**Exercise directions**
Pull every line containing the word "video" from the records.

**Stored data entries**
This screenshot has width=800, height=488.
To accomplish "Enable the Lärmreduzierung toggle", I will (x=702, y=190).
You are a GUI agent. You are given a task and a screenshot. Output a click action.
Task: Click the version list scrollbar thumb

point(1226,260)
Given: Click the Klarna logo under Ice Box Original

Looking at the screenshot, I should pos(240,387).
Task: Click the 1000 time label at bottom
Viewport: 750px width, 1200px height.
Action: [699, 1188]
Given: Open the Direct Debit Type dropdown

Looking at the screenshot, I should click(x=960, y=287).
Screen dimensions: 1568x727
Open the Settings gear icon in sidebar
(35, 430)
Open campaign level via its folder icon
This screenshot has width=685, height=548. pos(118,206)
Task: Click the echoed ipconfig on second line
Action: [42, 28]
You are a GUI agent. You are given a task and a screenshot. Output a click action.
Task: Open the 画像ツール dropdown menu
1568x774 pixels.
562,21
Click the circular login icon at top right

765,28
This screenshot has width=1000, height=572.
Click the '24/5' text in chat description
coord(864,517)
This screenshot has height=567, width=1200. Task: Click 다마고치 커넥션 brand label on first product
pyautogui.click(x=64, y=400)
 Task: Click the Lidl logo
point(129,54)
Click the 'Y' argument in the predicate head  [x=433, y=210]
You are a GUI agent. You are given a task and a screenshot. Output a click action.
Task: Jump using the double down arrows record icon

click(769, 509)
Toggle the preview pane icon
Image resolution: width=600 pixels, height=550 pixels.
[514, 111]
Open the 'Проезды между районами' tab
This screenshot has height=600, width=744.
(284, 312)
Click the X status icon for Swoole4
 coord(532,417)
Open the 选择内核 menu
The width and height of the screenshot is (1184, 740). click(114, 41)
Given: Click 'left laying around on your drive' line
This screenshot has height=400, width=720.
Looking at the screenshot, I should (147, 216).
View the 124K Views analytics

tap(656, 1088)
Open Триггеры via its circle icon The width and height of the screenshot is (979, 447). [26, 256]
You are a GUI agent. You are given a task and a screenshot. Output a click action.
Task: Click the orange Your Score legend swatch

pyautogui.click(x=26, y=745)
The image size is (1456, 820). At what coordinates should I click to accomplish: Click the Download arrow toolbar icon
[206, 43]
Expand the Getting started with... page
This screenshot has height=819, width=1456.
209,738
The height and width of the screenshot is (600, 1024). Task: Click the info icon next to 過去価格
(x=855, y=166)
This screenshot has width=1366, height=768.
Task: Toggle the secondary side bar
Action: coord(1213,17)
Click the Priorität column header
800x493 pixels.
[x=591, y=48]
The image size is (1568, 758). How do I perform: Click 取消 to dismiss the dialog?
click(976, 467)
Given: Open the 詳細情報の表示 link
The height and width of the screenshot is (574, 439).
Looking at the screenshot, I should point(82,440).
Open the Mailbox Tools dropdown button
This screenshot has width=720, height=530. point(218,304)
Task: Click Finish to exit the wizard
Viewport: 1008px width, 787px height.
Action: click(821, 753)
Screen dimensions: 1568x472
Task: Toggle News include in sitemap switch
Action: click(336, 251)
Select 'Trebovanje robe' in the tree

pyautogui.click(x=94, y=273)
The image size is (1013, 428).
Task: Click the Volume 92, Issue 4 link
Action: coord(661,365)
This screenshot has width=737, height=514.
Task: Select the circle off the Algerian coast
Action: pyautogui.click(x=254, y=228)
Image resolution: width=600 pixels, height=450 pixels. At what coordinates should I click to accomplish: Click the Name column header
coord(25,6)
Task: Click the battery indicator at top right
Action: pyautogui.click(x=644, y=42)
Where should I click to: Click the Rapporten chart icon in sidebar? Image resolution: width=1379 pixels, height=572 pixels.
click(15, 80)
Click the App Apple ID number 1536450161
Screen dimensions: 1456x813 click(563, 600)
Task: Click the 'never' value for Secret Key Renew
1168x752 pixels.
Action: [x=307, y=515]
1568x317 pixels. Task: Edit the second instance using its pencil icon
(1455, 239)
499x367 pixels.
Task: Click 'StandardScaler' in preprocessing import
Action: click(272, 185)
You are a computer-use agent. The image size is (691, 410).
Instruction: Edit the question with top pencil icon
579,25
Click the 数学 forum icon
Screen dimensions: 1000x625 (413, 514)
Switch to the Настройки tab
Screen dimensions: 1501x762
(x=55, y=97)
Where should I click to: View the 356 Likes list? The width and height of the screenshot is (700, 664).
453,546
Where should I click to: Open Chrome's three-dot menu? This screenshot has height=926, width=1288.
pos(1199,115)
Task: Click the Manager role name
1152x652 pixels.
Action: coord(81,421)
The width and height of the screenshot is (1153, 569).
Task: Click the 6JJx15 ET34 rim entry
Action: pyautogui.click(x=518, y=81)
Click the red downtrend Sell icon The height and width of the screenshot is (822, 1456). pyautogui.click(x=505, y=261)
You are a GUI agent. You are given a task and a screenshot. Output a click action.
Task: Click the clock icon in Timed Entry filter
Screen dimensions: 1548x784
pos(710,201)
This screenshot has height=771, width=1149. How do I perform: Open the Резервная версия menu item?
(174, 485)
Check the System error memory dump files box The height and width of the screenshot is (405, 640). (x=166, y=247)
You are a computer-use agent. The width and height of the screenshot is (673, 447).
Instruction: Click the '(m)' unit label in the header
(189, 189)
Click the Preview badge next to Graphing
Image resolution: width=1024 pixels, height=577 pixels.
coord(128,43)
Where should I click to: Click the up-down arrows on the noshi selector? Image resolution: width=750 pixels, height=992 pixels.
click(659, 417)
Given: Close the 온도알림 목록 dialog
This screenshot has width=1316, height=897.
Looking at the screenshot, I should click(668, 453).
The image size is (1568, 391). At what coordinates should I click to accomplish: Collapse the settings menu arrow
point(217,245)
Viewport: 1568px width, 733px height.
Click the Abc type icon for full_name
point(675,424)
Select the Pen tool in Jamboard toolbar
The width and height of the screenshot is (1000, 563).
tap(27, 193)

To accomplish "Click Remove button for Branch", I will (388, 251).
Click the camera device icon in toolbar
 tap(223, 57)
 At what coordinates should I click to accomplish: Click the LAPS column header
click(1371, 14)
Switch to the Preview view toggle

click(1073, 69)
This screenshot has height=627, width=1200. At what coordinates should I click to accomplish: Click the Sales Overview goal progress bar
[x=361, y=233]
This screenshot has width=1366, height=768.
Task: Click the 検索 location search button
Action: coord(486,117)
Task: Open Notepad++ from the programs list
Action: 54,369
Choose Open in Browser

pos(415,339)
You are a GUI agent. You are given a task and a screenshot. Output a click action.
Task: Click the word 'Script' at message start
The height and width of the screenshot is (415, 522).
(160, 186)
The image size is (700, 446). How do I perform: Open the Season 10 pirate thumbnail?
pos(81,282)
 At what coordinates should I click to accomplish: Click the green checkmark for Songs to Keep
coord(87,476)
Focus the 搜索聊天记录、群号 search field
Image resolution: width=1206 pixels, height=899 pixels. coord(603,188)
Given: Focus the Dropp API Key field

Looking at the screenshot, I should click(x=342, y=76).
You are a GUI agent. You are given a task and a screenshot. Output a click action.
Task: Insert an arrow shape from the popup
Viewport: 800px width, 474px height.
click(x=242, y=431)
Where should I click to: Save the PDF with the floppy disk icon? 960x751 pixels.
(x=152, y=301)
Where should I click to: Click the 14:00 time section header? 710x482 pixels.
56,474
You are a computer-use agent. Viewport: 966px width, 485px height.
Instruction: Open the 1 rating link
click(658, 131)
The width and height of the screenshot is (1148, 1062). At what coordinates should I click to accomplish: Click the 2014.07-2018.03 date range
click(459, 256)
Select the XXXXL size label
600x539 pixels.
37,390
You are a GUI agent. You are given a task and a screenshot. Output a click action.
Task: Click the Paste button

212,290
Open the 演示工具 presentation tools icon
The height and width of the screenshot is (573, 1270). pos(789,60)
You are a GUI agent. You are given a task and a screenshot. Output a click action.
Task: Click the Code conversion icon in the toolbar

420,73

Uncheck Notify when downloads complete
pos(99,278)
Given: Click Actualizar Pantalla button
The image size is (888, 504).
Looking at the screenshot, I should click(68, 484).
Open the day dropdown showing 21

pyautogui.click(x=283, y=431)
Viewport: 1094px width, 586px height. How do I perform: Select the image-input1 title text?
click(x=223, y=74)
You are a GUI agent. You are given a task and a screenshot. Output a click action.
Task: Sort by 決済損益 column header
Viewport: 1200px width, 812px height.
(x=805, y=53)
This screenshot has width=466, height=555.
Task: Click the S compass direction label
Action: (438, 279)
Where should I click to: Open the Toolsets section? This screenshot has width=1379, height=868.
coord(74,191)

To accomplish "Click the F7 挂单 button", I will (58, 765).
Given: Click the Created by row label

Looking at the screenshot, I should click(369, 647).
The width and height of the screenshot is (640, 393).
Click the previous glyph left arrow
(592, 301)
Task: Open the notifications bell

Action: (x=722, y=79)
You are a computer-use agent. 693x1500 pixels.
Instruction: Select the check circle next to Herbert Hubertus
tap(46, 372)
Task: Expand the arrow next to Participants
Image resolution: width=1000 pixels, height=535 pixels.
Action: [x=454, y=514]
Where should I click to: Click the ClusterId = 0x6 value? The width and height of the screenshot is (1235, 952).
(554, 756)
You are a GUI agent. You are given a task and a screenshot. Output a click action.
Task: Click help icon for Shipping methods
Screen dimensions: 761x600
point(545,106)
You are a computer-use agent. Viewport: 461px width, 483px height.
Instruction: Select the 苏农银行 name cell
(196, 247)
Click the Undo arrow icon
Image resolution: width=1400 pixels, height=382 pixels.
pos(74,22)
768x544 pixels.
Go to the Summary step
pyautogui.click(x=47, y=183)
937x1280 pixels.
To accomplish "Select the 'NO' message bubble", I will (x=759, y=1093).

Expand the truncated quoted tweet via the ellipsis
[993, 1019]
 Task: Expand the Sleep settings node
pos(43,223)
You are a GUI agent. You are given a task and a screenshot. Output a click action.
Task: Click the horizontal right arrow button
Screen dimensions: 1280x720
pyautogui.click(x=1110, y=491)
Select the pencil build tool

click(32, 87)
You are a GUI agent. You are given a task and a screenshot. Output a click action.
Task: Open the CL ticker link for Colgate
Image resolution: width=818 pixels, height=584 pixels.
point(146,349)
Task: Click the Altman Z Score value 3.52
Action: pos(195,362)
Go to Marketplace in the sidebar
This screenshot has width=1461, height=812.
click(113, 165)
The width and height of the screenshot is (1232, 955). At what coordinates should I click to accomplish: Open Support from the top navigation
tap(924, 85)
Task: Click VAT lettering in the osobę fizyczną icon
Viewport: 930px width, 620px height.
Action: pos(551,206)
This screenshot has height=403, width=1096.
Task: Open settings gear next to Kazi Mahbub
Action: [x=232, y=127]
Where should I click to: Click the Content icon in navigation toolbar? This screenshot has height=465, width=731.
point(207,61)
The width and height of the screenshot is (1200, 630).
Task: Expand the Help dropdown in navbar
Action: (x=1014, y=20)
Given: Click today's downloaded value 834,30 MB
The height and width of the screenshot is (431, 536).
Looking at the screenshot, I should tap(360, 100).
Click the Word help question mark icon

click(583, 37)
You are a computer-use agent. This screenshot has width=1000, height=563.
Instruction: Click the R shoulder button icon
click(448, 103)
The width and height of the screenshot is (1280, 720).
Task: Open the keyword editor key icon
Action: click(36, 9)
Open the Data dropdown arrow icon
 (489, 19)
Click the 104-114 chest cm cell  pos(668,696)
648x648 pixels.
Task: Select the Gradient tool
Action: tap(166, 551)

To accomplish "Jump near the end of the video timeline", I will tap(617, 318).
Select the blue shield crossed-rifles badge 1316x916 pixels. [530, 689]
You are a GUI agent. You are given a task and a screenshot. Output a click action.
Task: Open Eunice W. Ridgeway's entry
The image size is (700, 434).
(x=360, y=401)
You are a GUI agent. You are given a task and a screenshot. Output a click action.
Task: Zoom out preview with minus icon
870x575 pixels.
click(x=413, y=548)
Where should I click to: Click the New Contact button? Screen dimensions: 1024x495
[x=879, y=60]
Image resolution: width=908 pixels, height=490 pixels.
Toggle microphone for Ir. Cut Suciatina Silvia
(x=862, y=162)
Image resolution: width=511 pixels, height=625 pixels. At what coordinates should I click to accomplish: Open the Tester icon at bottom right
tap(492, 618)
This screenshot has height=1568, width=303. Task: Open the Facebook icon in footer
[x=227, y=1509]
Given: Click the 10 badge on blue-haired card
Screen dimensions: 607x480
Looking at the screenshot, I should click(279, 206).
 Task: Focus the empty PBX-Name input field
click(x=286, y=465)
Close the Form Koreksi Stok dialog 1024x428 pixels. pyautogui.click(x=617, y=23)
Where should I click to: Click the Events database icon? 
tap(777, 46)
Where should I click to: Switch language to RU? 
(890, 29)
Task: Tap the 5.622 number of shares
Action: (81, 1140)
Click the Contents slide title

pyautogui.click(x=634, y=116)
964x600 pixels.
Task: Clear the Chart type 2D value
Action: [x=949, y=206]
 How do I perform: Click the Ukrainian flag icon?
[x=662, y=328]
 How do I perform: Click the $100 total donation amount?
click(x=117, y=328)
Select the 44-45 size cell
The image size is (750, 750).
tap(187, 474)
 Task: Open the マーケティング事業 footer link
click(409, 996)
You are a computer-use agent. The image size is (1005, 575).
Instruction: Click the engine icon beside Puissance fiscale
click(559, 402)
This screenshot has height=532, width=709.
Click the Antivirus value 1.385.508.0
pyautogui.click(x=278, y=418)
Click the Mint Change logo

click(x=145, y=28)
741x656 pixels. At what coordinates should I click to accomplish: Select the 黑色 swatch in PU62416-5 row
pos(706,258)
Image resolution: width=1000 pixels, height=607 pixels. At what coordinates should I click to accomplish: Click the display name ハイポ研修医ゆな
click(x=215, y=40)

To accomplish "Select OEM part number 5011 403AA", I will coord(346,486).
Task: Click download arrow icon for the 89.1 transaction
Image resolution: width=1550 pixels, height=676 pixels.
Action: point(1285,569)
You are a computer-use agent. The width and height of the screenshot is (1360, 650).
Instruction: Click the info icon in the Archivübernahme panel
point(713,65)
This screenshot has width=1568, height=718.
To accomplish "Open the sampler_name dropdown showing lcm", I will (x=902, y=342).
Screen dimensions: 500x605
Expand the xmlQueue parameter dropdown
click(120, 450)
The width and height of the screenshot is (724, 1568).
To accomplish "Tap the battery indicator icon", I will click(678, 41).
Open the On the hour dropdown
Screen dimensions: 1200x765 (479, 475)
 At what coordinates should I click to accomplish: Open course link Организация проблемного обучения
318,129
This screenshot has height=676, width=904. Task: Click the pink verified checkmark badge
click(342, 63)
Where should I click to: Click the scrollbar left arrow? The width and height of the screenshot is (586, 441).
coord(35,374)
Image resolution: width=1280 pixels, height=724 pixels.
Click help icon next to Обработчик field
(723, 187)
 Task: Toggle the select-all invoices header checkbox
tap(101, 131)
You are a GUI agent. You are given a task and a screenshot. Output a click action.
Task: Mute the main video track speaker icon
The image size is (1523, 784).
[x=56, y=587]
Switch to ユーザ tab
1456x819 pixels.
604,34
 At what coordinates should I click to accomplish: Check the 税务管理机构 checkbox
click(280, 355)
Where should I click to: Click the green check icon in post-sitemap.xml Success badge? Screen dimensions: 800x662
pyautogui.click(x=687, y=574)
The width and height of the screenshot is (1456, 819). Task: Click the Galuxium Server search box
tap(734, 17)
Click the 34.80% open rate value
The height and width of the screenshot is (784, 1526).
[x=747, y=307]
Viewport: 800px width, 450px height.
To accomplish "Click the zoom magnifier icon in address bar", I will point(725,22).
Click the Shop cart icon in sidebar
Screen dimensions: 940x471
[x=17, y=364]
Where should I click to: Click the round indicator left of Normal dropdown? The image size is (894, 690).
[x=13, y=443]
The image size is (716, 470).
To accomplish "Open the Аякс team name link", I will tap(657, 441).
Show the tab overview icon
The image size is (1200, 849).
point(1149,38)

**Written solution**
To accomplish "Jump near the end of the video timeline", I will tap(617, 318).
Task: Mute the main video track speaker icon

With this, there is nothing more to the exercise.